▶ **WHAT YOU NEED TO DO**:
Would you please return the line containing "This screenshot has height=534, width=974." and all the lines after it through the end of the records below, unchanged and on their own?

[Pixel coordinate grounding data]
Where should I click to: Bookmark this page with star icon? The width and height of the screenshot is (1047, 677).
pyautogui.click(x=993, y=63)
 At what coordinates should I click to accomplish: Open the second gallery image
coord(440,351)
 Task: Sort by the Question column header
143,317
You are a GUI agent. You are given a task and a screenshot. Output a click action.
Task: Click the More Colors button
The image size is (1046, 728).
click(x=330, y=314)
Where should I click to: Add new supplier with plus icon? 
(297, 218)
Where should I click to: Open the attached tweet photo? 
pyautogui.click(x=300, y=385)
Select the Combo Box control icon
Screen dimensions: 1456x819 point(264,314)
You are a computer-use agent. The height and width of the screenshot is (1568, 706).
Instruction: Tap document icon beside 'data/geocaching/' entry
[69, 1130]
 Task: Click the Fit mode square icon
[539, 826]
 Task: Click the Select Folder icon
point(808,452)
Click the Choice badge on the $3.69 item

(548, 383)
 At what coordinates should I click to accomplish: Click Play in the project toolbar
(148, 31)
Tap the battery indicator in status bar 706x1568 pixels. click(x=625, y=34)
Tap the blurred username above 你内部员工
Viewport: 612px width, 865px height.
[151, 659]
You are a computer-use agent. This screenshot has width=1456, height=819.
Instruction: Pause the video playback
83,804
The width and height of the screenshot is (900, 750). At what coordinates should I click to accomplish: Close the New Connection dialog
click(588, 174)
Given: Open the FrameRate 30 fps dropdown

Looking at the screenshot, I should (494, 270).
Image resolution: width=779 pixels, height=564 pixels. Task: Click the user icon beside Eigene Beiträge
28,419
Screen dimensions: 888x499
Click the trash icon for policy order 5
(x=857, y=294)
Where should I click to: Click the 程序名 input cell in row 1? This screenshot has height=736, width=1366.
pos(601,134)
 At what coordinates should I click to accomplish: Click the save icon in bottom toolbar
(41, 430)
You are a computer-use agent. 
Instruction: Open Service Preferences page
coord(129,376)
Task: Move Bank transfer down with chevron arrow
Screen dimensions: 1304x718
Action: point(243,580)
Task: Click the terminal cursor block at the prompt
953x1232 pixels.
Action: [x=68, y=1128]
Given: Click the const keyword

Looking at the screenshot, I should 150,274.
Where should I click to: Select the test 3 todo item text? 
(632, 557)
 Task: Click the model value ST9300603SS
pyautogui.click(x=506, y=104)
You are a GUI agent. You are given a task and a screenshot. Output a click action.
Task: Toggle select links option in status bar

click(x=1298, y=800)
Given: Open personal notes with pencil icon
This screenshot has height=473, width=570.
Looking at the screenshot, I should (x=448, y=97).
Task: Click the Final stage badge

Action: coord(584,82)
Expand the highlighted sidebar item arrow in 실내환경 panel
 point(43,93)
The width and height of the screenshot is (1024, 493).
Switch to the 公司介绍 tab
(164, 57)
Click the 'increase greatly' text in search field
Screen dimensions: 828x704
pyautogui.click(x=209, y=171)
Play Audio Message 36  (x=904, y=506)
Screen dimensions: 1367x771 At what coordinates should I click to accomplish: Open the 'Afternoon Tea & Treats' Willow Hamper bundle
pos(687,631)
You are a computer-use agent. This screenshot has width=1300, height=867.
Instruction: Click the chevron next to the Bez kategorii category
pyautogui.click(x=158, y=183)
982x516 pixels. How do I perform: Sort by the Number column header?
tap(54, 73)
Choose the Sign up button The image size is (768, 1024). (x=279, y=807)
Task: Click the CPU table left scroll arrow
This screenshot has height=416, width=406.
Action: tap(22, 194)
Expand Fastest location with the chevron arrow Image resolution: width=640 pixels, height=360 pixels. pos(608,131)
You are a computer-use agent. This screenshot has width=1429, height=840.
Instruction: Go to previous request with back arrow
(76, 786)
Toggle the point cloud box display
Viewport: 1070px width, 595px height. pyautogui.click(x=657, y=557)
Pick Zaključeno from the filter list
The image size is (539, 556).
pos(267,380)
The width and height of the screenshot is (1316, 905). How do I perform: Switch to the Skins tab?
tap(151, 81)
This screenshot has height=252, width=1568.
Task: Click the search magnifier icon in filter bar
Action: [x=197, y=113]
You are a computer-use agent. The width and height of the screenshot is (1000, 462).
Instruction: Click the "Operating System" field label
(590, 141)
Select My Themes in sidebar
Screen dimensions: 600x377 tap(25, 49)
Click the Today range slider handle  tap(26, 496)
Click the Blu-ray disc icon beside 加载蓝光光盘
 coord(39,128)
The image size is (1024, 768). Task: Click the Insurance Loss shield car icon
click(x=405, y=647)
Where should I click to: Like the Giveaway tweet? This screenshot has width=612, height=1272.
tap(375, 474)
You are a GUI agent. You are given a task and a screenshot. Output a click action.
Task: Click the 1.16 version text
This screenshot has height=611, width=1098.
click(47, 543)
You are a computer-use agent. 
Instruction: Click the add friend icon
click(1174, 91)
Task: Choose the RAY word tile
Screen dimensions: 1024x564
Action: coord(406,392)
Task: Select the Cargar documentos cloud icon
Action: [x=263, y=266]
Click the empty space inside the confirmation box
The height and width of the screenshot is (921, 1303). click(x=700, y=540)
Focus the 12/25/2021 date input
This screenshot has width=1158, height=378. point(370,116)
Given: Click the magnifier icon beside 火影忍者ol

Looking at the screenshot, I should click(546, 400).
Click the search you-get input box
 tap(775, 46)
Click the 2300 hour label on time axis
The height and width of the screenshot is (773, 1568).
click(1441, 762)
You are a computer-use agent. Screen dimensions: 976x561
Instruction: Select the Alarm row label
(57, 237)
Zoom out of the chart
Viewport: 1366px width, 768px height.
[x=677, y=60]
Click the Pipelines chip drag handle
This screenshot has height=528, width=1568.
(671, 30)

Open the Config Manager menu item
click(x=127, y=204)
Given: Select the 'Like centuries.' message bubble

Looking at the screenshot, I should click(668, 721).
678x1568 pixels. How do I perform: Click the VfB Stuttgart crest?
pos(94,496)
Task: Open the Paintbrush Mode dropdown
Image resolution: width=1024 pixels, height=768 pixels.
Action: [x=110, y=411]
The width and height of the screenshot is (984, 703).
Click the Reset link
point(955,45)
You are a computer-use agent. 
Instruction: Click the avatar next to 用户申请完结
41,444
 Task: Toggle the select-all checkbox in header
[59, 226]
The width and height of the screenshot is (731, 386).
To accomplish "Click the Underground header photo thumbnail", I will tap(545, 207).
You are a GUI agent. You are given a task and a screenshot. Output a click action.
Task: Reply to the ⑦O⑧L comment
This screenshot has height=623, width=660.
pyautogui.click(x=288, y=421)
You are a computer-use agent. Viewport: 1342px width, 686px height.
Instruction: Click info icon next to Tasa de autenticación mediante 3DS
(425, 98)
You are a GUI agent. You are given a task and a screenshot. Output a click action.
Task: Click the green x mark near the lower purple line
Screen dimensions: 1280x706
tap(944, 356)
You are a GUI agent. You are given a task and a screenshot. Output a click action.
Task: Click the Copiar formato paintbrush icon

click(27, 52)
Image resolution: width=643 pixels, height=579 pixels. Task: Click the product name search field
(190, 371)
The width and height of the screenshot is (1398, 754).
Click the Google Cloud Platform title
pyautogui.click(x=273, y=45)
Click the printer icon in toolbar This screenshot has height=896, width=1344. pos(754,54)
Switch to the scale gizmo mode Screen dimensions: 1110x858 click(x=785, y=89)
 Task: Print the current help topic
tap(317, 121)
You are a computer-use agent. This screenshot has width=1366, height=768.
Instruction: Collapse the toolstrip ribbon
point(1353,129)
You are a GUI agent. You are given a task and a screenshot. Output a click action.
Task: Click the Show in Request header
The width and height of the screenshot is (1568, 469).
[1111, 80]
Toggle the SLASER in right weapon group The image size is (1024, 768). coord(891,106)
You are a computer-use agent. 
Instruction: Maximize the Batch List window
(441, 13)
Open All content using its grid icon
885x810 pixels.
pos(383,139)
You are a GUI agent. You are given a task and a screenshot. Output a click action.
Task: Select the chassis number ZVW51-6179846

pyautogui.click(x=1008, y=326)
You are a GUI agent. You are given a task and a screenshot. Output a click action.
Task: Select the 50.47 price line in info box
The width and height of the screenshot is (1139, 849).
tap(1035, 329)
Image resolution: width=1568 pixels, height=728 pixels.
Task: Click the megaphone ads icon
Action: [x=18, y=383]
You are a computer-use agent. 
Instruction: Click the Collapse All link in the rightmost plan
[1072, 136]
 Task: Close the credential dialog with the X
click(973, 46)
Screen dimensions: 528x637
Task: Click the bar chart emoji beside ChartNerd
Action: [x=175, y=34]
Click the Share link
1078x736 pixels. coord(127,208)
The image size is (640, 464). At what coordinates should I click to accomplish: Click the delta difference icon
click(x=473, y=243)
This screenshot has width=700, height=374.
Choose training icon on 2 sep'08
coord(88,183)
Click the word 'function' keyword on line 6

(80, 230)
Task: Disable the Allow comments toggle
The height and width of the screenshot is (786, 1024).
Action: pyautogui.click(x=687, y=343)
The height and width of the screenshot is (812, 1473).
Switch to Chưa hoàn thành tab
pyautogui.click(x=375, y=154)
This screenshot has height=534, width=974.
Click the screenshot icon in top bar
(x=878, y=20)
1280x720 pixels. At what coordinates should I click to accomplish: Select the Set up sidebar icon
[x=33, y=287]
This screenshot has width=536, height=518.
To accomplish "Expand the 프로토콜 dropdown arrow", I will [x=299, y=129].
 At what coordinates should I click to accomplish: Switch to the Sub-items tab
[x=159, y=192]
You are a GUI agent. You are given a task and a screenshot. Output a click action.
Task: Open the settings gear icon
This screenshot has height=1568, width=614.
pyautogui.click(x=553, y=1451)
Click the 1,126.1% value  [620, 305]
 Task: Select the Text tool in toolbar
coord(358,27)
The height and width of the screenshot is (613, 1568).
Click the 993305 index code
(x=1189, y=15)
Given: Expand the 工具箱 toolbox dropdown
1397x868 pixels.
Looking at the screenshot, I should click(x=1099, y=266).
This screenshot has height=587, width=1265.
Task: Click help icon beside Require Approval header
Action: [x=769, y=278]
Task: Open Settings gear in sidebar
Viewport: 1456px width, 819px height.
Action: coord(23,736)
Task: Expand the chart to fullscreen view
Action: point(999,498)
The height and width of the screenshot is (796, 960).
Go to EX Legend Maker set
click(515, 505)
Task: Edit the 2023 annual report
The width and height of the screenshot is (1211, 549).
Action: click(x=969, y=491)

▶ **EXERCISE ANSWER**:
This screenshot has height=534, width=974.
Click the screenshot icon in top bar
(x=878, y=20)
1280x720 pixels. At what coordinates should I click to accomplish: Select the Set up sidebar icon
[x=33, y=287]
This screenshot has width=536, height=518.
To accomplish "Expand the 프로토콜 dropdown arrow", I will [x=299, y=129].
 At what coordinates should I click to accomplish: Switch to the Sub-items tab
[x=159, y=192]
You are a GUI agent. You are given a task and a screenshot. Output a click action.
Task: Open the settings gear icon
This screenshot has height=1568, width=614.
pyautogui.click(x=553, y=1451)
Click the 1,126.1% value  [620, 305]
 Task: Select the Text tool in toolbar
coord(358,27)
The height and width of the screenshot is (613, 1568).
Click the 993305 index code
(x=1189, y=15)
Given: Expand the 工具箱 toolbox dropdown
1397x868 pixels.
Looking at the screenshot, I should click(x=1099, y=266).
This screenshot has height=587, width=1265.
Task: Click help icon beside Require Approval header
Action: [x=769, y=278]
Task: Open Settings gear in sidebar
Viewport: 1456px width, 819px height.
Action: coord(23,736)
Task: Expand the chart to fullscreen view
Action: point(999,498)
The height and width of the screenshot is (796, 960).
Go to EX Legend Maker set
click(515, 505)
Task: Edit the 2023 annual report
The width and height of the screenshot is (1211, 549).
Action: click(x=969, y=491)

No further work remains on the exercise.